Walikota Margaliot, Eitan Davidi, mengatakan bahwa orang yang bertanggung jawab atas situasi di utara Israel adalah Sayyed Hassan Nasrallah, Sekretaris Jenderal Hizbullah. “Kita [Israel] mengikuti langkah yang dia tetapkan untuk kita.”

Dalam wawancara dengan Channel 14 Israel, Davidi menyatakan bahwa serangan terhadap Margaliot telah menjadi rutinitas dan pasukan penjajahan Israel (IDF) tidak mengikuti garis depan sesuai dengan perintah Kabinet Perang.

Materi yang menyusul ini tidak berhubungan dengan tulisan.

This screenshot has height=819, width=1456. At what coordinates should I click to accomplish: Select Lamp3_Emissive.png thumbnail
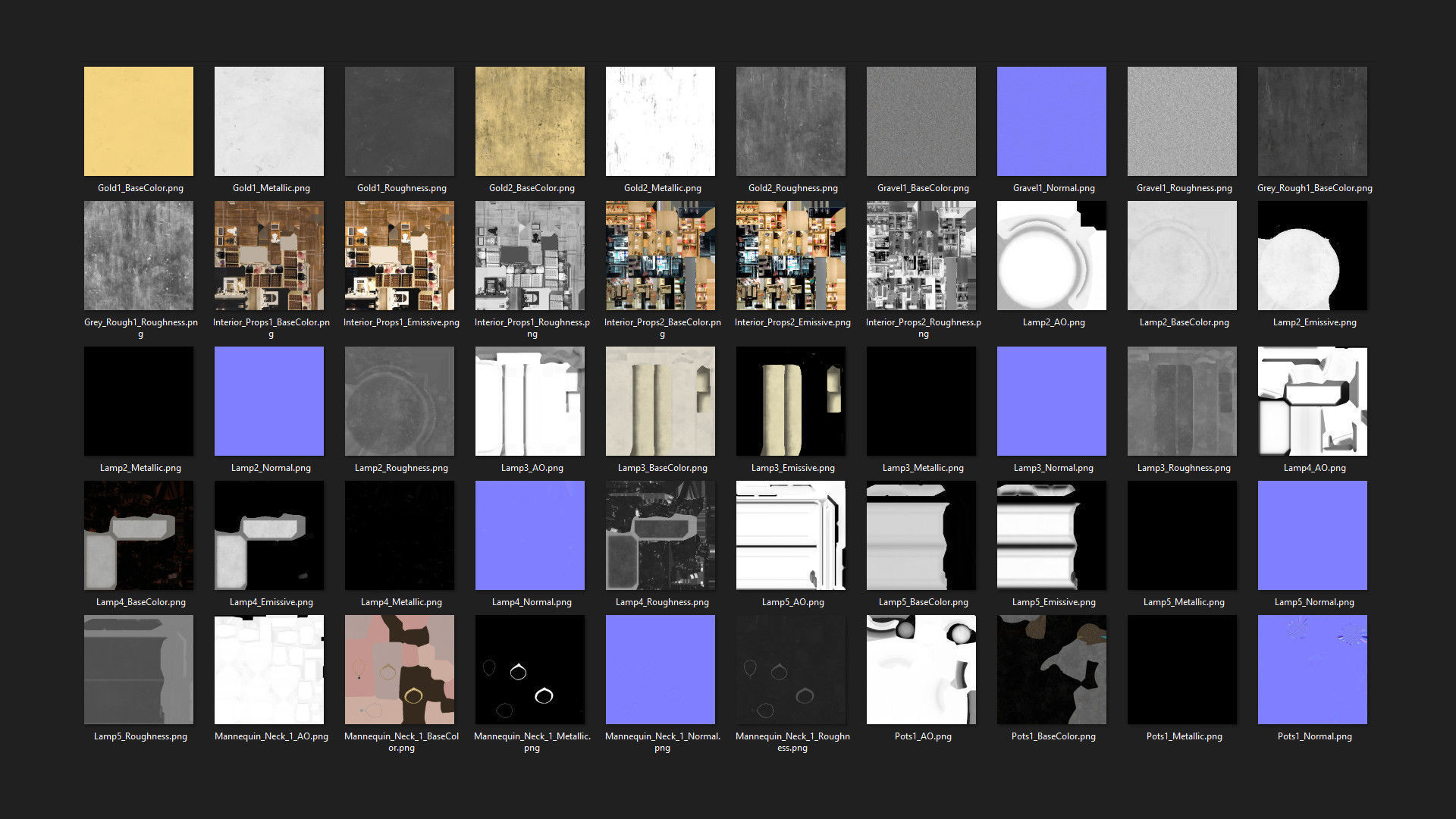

Seorang anggota penjaga pemukiman Israel mengatakan bahwa jalan dari Metulla ke Kfar Giladi sepenuhnya terbuka ke Lebanon, menjadikan setiap gerakan sebagai target yang mudah bagi Hizbullah. “Ini seperti permainan rolet Rusia yang berbahaya setiap kali kami ingin pergi ke Utara,” katanya. Ia menambahkan bahwa nasib pemukim di wilayah tersebut sepenuhnya di tangan Hizbullah.

“Jika rudal tersebut meleset dari mobil yang sedang bergerak, maka itu akan menyebabkan lahan cadangan terbakar, dan hal ini merupakan hal yang lazim.”

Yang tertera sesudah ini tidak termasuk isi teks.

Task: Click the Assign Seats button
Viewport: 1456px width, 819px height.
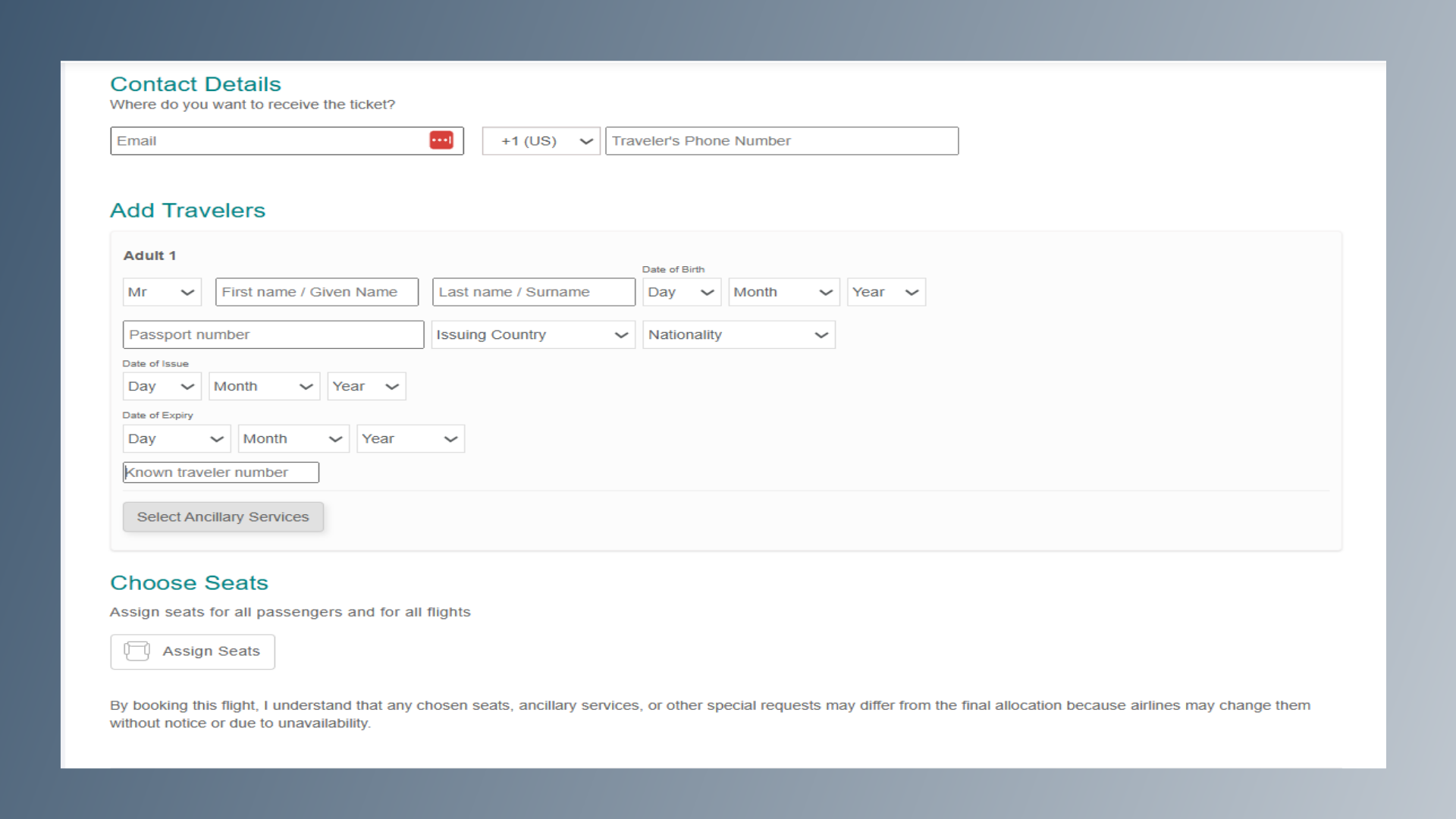Action: tap(193, 651)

Metulla digambarkan sebagai “pulau” yang dikelilingi oleh tanah Lebanon dari tiga arah berbeda, menjadikannya pemukiman yang paling parah mengalami kerusakan sejak dimulainya perang. Dewan setempat memperkirakan bahwa dari 600 unit pemukiman, 40 di antaranya rusak akibat roket antitank Hizbullah, sementara 200 lainnya rusak akibat pecahan peluru rudal dan pemboman.

Kini dianggap sebagai kota hantu, di wilayah Kiryat Shmona masih tercium bau kebakaran setelah kebakaran besar yang menghanguskan ribuan hektare lahan akibat serangan Hizbullah. Lampu lalu lintas telah dimatikan untuk memungkinkan pemukim mengemudi dengan cepat jika mereka perlu bersembunyi dari roket Hizbullah.

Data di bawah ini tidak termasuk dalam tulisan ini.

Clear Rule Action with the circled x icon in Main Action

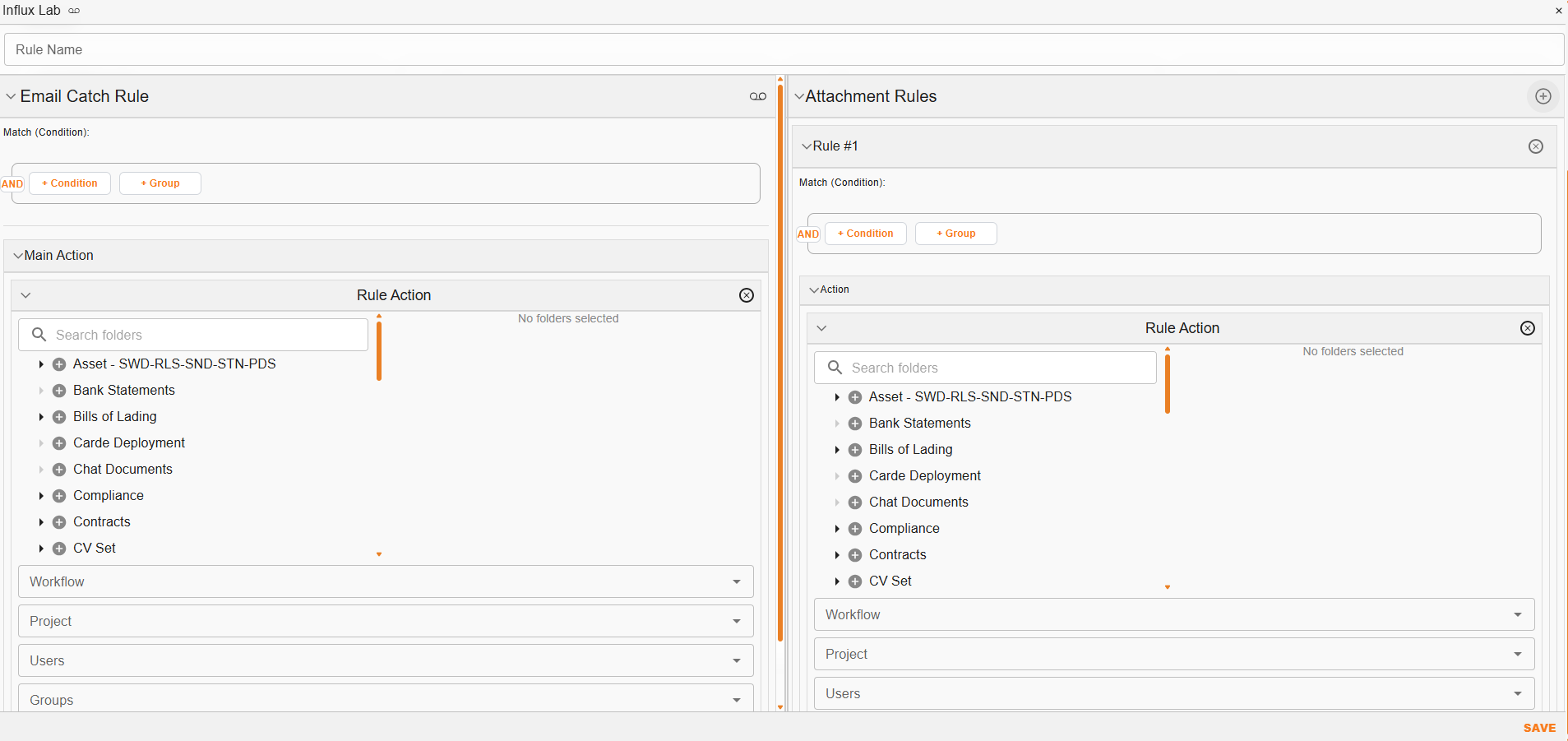click(x=746, y=294)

Sekitar 700 roket menghujani Kiryat Shmona, menghancurkan dan merusak setidaknya 1.000 unit rumah. Hampir setiap kompleks pemukiman telah terbengkalai, tanaman tumbuh secara acak di ruang publik, dan ikan mencapai pertumbuhan maksimal karena tidak ada lagi yang memancing.

Di Manara, seorang tuan tanah memperkirakan 70 persen unit hunian rusak, termasuk gedung pemerintah. Di al-Malikiya, truk pemadam kebakaran sudah lama tidak pergi ke pemukiman, namun api masih berkobar, dan para pemukim berusaha memadamkan api di sekitar mereka. Seorang pemukim mengatakan bahwa sebuah roket menargetkan pemukiman tersebut setiap detik, menyebabkan 30 rumah rusak total, dan lahan masih terbakar.

Sementara Avivim digambarkan sebagai tanah tandus yang terbakar, tempat hutan dulunya tumbuh. Sejauh ini 60 rumah telah rusak, karena pemukiman itu menghadap ke desa Maroun al-Rass di Lebanon.

Kunjungan ke Avivim tidak mungkin dilakukan, kecuali pada hari Idul Adha, ketika Hizbullah berhenti menembak. Walikota pemukiman tersebut menyatakan bahwa dia merasa menjadi beban bagi pemerintah, yang terus mengabaikan tuntutan dan para pemukim.

Pintu keluar dari semua pemukiman di utara Israel saat ini menunjukkan dampak perang. Surat kabar Maariv mengatakan bahwa benteng pertahanan di sepanjang jalan adalah tanda-tanda perang yang akan datang, namun pepohonan di hutan yang berubah menjadi arang serta bau kebakaran yang menyengat menunjukkan bahwa perang telah dimulai.